Stored dataset items
—————

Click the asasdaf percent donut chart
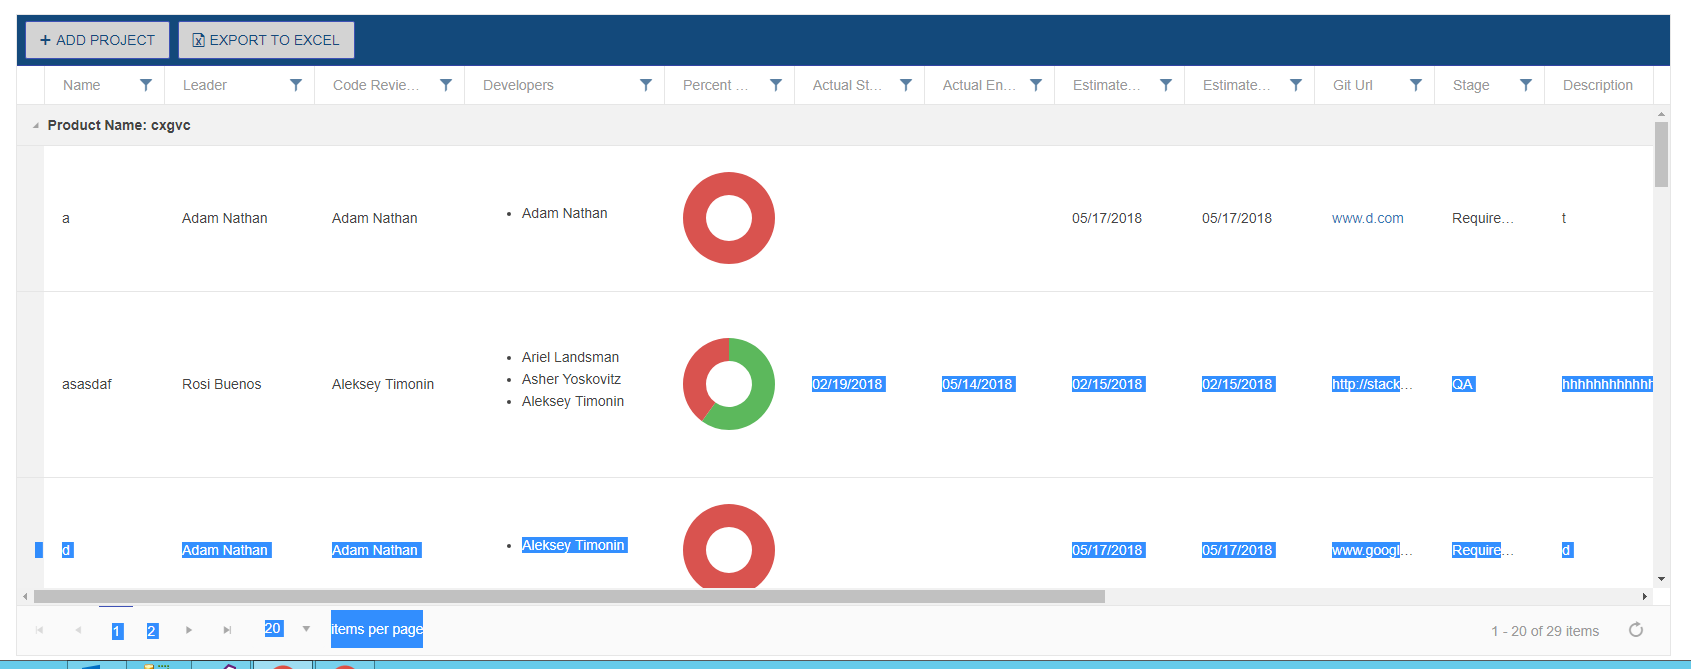 click(x=729, y=384)
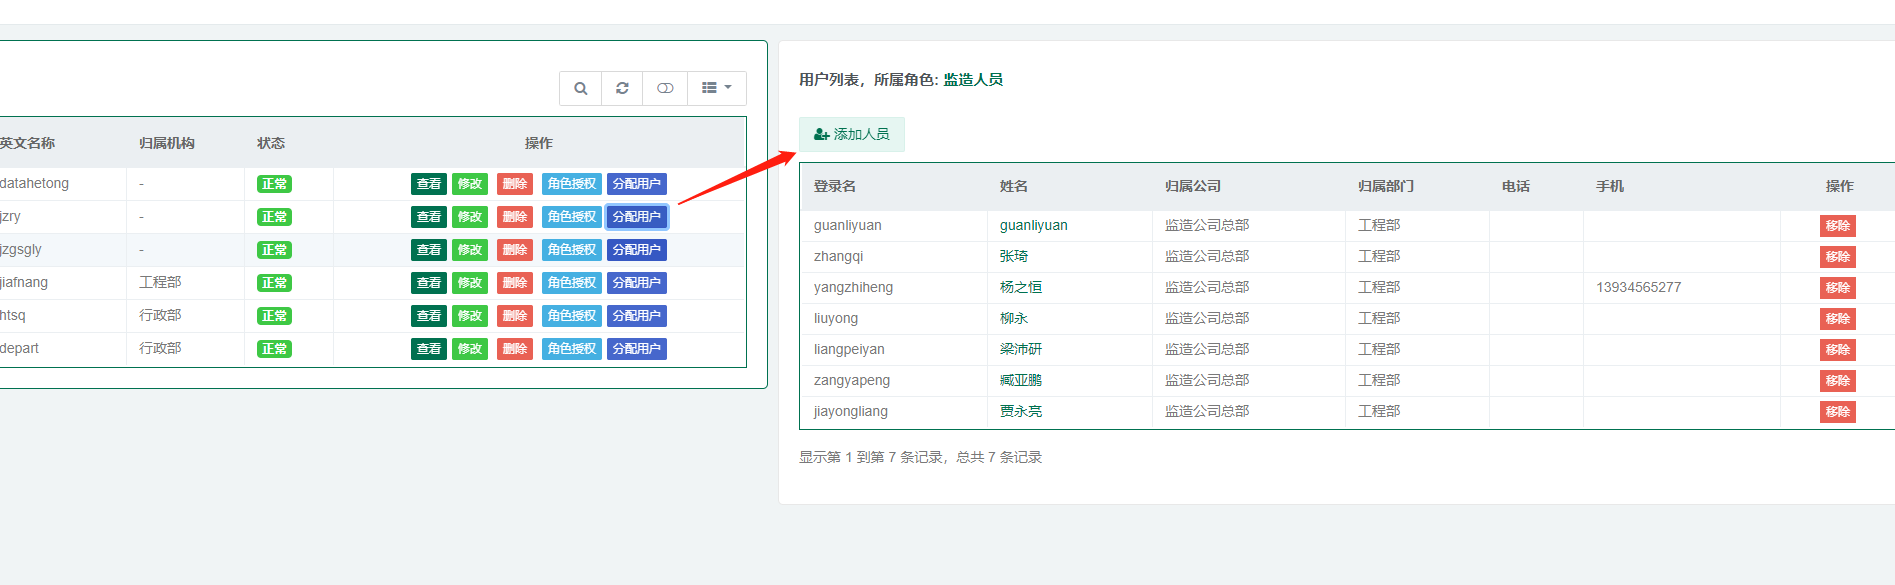The height and width of the screenshot is (585, 1895).
Task: Click 删除 for the jiafnang row
Action: coord(515,283)
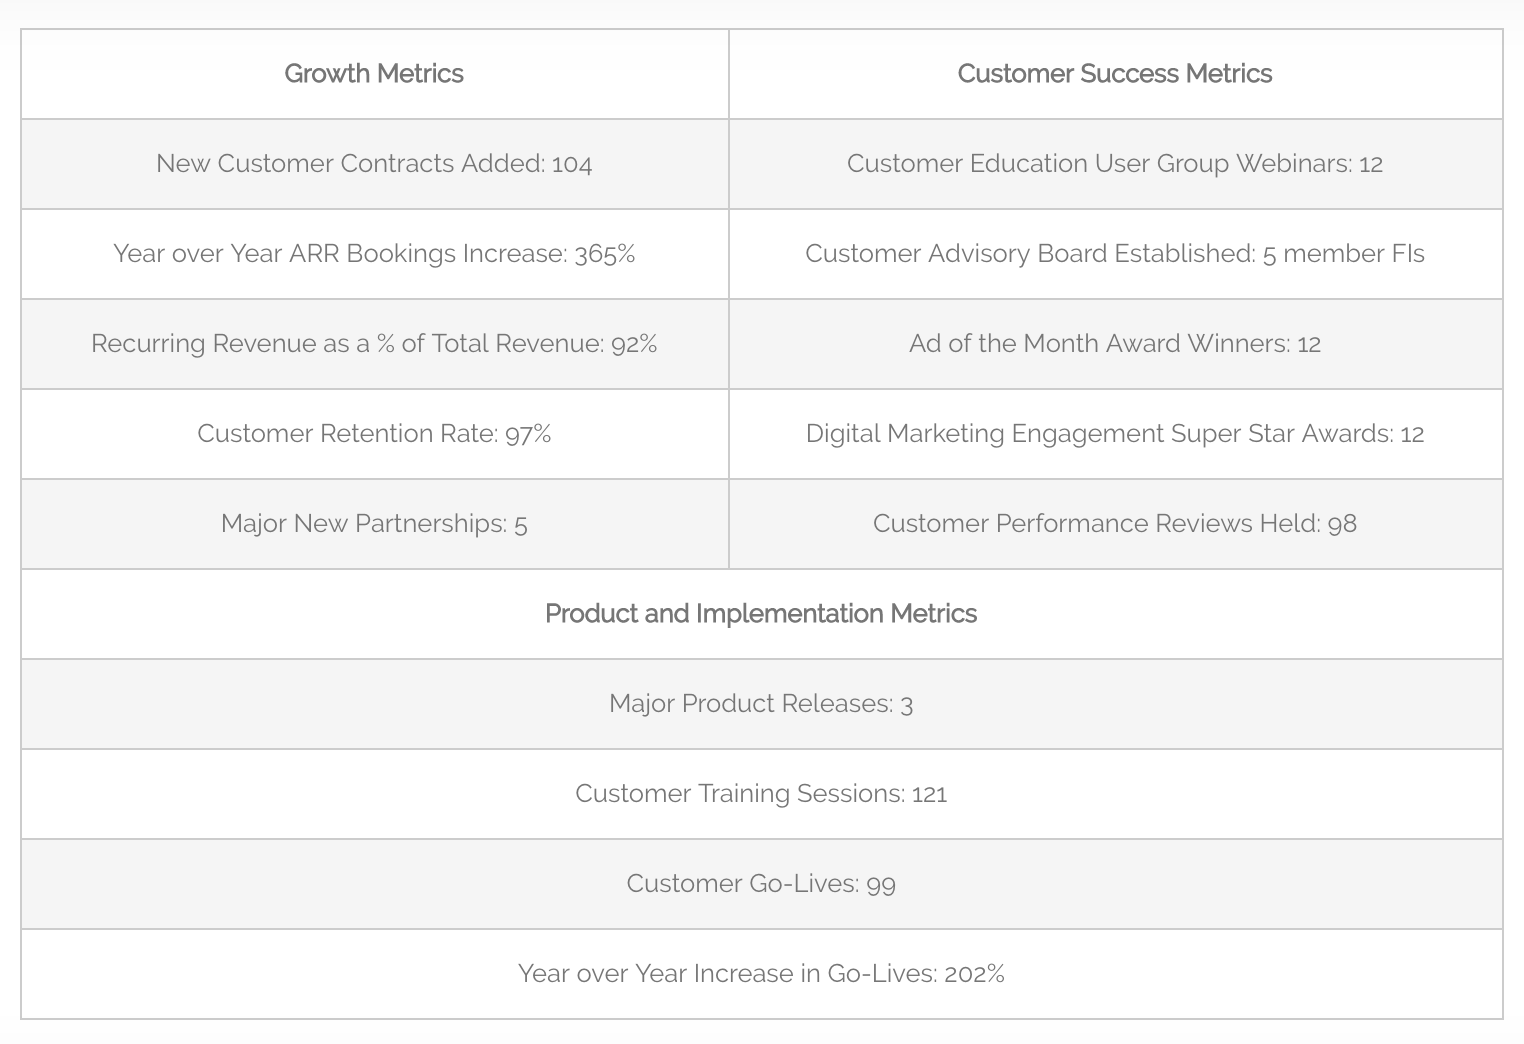
Task: Select New Customer Contracts Added: 104 cell
Action: click(x=374, y=164)
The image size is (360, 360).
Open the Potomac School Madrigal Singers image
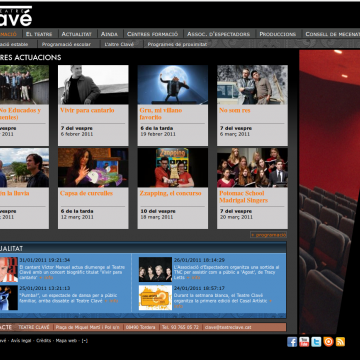click(x=252, y=168)
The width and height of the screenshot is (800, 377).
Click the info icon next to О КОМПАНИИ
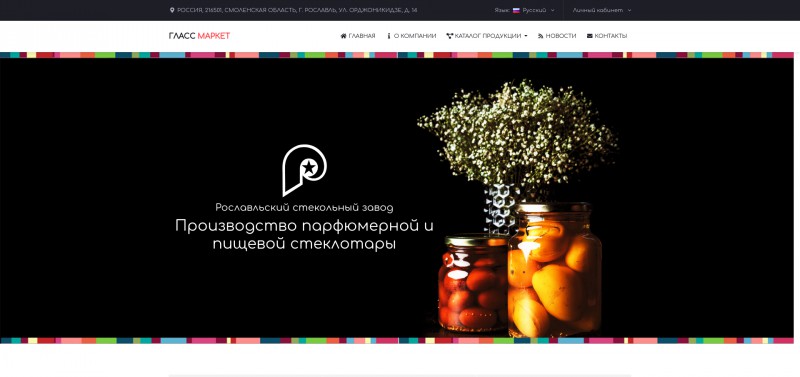pos(389,36)
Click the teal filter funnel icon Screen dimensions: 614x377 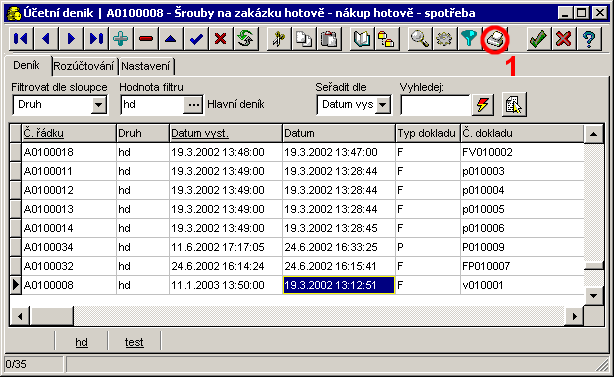[469, 39]
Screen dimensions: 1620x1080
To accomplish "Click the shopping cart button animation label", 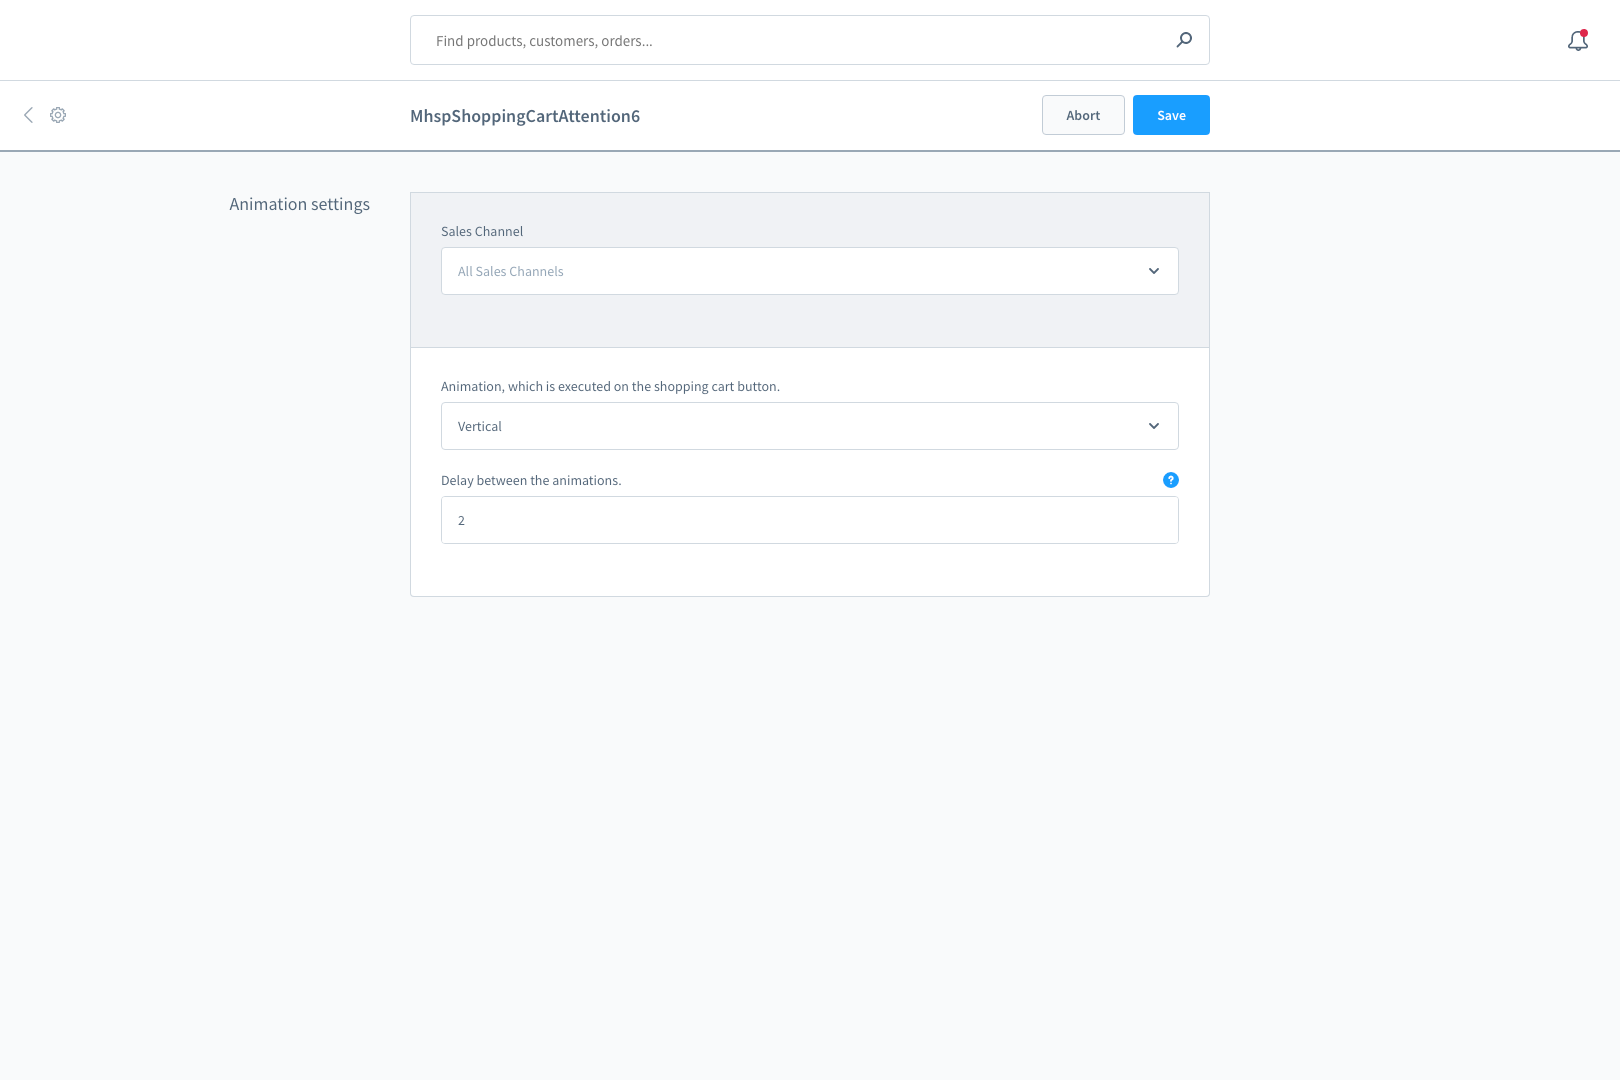I will click(610, 386).
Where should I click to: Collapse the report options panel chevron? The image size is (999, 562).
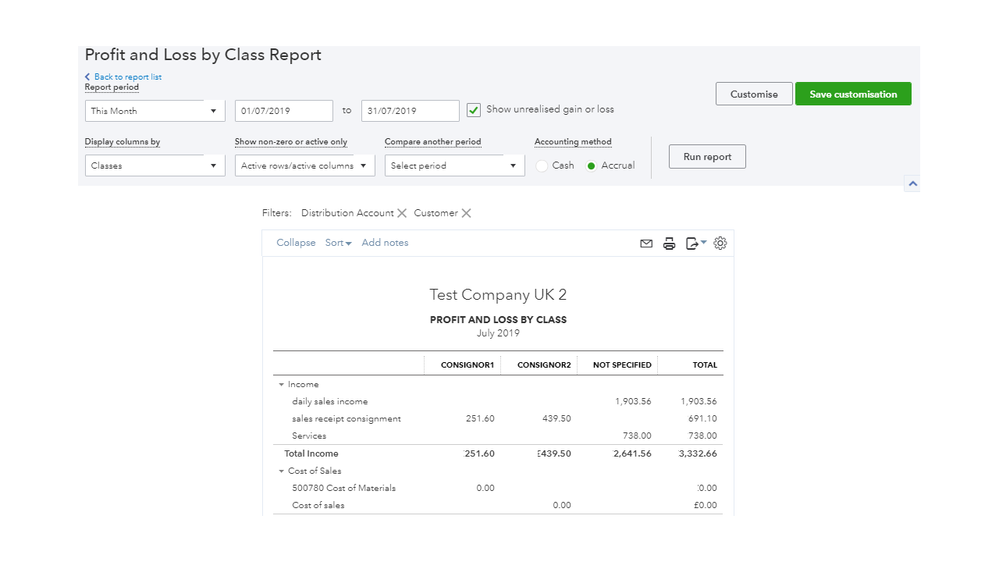point(911,184)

—————

WHAT TO DO: Where the line containing "Where should I" appears in the records above, begin copying and continue exactly through the last line, with nothing else; omit every picture.

TASK RESULT:
Where should I click to: Collapse the report options panel chevron? The image size is (999, 562).
point(911,184)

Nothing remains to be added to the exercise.